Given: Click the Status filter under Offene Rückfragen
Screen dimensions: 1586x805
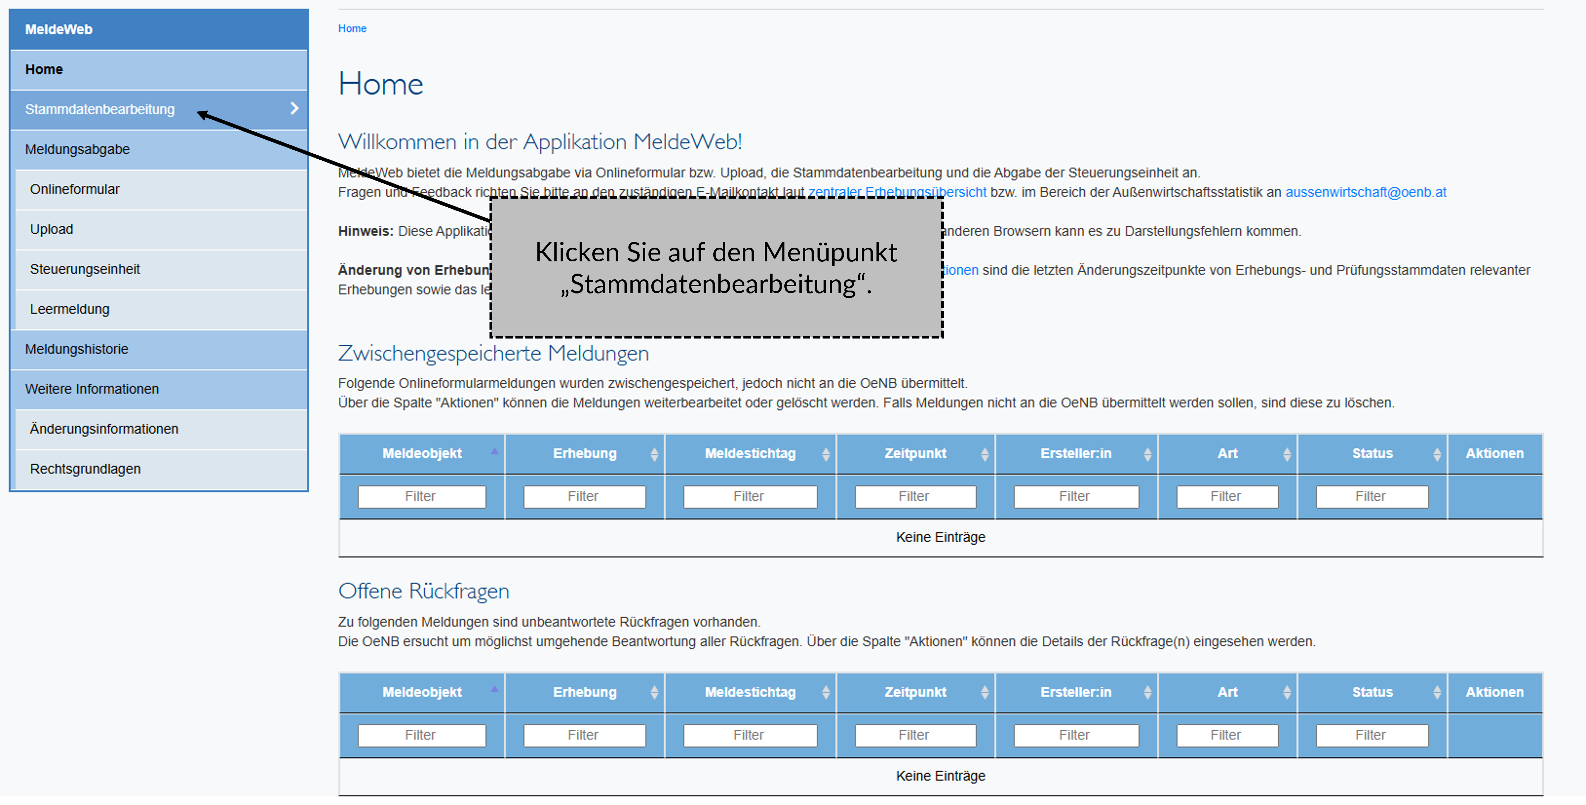Looking at the screenshot, I should [1372, 735].
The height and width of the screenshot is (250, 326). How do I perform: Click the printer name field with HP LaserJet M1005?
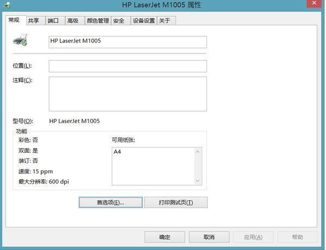click(x=127, y=41)
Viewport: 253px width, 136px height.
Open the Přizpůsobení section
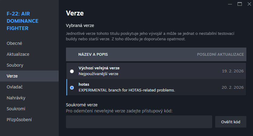(x=19, y=120)
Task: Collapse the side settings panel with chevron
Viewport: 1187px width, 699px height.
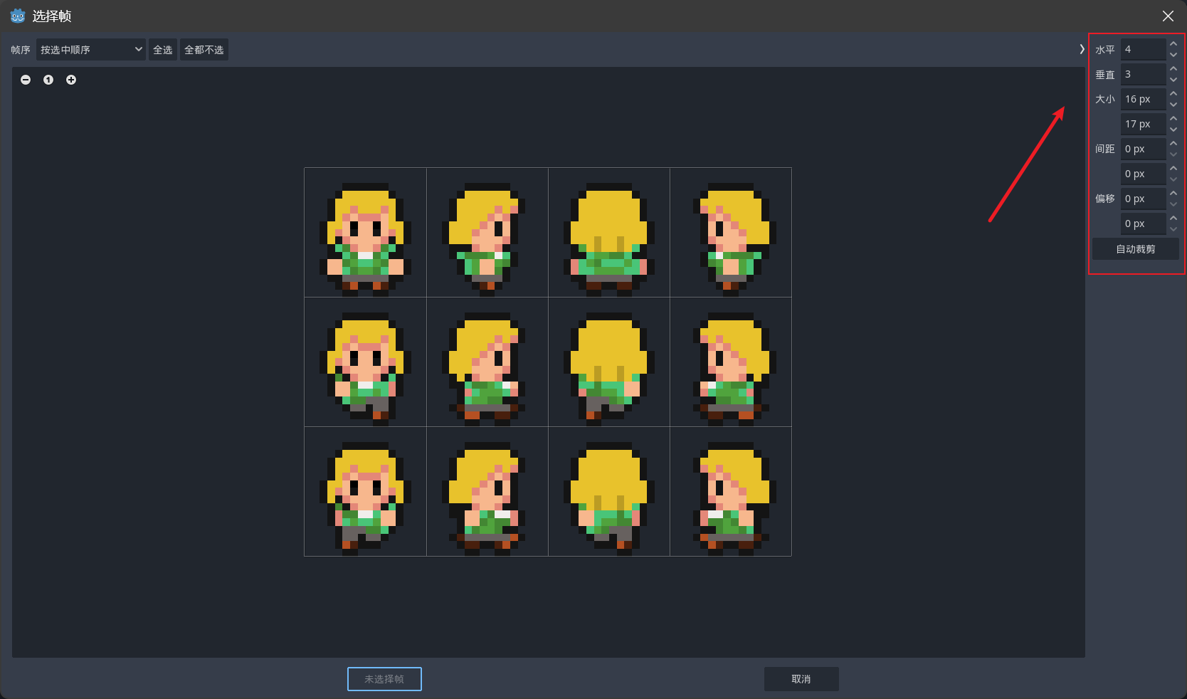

**Objective:**
Express every line of the material above as a Markdown table with the columns "Row" and "Line", numbering the rows in order and omitting blank lines and the pictures.

**Finished task:**
| Row | Line |
|---|---|
| 1 | Given: Click the Status filter under Offene Rückfragen |
| 2 | Screen dimensions: 1586x805 |
| 3 | Looking at the screenshot, I should [1372, 735]. |
| 4 | The height and width of the screenshot is (250, 326). How do I perform: Click the printer name field with HP LaserJet M1005? |
| 5 | click(x=127, y=41) |
| 6 | Viewport: 253px width, 136px height. |
| 7 | Open the Přizpůsobení section |
| 8 | (x=19, y=120) |
| 9 | Task: Collapse the side settings panel with chevron |
| 10 | Viewport: 1187px width, 699px height. |